New housing construction is set to drop significantly over the next few years with housing starts to fall over 20 per cent.
The hardest hit according to the BIS Oxford Economics Building in Australia 2018-2033 report will be high density dwelling construction which will nearly halve over the next two years.
Medium density home construction starts will decline somewhere in the realm of 20 per cent and detached dwellings will fall by around 10 per cent.
Adrian Hart from BIS Oxford spoke to the Australian Financial Review about the slumping forecasts.
“We’re just passing the peak of the residential cycle,” he said.
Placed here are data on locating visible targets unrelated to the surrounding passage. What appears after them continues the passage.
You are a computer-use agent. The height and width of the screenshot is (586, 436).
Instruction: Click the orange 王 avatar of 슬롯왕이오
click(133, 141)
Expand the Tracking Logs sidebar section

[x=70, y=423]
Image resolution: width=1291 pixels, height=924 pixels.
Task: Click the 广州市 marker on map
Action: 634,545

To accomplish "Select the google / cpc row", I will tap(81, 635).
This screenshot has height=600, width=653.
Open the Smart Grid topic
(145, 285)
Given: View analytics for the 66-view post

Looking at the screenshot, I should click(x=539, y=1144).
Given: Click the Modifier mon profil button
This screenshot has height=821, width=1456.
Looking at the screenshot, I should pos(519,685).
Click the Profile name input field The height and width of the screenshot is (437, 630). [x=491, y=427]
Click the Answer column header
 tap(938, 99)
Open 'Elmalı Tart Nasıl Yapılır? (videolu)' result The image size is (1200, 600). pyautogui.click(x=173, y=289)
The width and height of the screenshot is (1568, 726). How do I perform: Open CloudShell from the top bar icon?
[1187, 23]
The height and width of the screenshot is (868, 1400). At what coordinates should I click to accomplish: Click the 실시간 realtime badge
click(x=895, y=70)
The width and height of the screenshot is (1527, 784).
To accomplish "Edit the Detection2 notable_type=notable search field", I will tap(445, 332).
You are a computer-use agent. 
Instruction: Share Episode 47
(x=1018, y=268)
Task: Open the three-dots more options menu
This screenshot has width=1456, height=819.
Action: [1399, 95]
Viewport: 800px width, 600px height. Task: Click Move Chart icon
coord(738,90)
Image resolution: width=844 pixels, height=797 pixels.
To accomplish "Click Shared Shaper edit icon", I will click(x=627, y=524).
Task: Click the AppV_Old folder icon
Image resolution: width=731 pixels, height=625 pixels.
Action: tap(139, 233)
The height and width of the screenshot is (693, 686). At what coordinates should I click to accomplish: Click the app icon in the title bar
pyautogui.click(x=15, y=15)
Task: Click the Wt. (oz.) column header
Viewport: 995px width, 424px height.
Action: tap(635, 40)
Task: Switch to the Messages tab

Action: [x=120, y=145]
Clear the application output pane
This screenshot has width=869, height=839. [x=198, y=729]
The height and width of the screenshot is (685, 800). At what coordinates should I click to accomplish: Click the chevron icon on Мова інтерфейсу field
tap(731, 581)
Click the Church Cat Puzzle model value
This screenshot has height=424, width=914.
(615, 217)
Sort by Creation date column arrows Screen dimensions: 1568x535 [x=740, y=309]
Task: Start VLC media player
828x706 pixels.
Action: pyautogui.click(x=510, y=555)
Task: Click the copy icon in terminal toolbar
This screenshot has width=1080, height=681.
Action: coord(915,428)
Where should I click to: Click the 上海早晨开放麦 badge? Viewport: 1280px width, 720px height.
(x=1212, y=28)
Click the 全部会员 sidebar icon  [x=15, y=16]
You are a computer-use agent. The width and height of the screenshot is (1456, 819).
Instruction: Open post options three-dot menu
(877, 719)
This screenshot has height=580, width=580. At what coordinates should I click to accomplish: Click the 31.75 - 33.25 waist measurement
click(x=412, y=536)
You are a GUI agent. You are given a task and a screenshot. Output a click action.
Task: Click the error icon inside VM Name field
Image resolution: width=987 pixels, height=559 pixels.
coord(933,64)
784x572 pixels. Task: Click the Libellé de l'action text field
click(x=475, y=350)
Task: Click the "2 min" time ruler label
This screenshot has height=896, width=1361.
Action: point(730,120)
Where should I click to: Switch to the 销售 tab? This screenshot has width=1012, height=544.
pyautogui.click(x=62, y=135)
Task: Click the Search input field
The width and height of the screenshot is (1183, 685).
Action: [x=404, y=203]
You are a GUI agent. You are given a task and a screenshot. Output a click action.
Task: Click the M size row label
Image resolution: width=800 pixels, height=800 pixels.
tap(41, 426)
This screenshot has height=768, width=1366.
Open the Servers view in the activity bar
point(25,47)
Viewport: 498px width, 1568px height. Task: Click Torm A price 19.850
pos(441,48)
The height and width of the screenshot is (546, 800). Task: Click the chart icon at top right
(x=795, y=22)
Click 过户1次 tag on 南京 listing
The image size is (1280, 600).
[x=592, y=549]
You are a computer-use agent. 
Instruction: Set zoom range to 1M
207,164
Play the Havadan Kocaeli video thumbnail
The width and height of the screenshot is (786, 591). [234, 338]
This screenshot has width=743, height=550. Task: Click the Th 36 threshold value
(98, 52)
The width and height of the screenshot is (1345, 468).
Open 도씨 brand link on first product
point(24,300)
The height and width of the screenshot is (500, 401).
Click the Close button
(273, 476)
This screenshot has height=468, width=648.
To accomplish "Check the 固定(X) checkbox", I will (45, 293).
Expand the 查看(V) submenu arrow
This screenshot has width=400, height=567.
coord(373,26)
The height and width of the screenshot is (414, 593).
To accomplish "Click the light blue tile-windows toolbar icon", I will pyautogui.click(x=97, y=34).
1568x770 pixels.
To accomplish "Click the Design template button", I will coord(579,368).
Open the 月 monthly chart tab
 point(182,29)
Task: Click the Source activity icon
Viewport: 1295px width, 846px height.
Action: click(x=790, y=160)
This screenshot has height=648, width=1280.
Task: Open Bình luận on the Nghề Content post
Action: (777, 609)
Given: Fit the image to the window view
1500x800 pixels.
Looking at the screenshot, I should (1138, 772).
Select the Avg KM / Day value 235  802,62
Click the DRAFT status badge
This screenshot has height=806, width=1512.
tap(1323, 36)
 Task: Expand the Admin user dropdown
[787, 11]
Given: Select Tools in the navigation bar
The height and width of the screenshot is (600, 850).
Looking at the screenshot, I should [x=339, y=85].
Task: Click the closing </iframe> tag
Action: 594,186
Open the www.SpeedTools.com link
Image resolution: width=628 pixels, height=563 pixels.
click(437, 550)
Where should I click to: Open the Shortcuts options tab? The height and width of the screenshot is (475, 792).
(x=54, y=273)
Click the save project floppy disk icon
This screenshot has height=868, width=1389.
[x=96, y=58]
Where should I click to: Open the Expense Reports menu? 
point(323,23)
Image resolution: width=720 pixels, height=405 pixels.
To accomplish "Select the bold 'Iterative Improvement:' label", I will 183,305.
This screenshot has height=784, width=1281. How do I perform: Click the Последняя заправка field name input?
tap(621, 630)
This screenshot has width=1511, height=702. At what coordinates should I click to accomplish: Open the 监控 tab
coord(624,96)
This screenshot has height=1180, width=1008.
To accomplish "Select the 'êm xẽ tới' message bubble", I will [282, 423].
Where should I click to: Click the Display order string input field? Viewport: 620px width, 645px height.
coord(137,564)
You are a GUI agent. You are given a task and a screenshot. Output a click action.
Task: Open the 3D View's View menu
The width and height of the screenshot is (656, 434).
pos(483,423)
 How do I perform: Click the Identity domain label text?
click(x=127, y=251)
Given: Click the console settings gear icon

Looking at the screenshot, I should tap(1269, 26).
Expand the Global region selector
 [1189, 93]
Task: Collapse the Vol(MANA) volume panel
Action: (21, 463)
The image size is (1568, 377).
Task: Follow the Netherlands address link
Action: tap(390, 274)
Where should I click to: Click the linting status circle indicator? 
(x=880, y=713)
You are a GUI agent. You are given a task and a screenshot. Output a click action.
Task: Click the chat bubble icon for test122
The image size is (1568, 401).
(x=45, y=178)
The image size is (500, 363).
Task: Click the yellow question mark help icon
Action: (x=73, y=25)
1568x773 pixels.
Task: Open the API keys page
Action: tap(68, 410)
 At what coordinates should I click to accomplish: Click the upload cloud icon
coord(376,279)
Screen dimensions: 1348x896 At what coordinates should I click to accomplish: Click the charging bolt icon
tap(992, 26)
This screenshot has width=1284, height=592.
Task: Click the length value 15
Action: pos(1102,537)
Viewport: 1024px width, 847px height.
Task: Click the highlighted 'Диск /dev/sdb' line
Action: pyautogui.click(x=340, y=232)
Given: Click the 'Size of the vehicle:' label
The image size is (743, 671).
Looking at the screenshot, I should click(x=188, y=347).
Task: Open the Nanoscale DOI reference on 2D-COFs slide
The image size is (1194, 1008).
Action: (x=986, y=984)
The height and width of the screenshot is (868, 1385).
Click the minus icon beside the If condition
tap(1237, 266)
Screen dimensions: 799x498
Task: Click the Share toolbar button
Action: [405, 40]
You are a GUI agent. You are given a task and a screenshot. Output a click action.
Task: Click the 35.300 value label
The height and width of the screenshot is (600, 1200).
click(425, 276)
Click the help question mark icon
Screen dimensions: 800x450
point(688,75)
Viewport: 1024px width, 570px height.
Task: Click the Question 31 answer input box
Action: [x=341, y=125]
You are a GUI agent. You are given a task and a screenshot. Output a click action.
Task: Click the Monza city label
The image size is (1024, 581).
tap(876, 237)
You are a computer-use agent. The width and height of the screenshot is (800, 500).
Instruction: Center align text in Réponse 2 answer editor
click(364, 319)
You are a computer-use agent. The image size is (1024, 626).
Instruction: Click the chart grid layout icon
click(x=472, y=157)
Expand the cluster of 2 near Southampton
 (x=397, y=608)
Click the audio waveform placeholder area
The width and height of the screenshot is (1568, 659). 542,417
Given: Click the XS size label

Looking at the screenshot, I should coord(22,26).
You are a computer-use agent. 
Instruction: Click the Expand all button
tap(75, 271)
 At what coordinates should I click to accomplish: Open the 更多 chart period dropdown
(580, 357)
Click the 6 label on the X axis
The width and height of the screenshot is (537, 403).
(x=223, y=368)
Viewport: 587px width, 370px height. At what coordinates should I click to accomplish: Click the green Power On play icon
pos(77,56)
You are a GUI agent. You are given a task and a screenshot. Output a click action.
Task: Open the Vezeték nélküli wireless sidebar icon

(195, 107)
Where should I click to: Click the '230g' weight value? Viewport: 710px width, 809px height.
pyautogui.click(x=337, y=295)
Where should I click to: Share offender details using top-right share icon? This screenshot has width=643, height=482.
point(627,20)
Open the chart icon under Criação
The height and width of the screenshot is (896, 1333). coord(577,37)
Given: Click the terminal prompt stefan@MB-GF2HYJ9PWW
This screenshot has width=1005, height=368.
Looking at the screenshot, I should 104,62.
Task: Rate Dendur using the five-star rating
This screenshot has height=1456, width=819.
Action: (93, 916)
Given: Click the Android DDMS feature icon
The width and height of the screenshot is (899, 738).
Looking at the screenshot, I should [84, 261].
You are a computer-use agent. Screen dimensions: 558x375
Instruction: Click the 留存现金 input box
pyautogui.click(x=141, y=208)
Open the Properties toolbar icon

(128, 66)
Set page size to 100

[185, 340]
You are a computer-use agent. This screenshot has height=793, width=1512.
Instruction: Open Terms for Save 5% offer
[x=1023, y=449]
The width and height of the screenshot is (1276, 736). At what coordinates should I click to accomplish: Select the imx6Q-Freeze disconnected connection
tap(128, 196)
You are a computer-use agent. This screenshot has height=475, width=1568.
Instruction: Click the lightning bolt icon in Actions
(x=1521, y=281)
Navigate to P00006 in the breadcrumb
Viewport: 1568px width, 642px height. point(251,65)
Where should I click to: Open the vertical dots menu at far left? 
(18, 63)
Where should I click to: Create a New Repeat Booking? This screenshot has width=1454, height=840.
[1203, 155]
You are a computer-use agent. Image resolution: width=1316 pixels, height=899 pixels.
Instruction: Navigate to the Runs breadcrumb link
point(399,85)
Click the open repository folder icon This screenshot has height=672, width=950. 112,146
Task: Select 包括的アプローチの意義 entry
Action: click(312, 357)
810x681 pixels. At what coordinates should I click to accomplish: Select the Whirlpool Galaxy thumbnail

“Over the next couple of years, this will accelerate.”
“It was investors who drove the upswing, now investors are pulling out of the market.”
According to BIS, while high-rise apartment construction should begin to recover by 2023 they will be overtaken by medium-rise apartments which are needed in established suburban areas to handle population growth and maintain liveability.
Mr Hart told AFR the loss of high-rise construction would hurt the economy.
“It’s just another drag on the economy that we’ll have to ride out for the next couple of years,” he said.
“It’s been the residential market which was the first real positive driver for the economy after the resources bust.”
Home builders look set to find the coming years increasingly challenging to stay afloat after a string of collapses in Melbourne, including Bayside Construct, Project Group and Watersun Homes.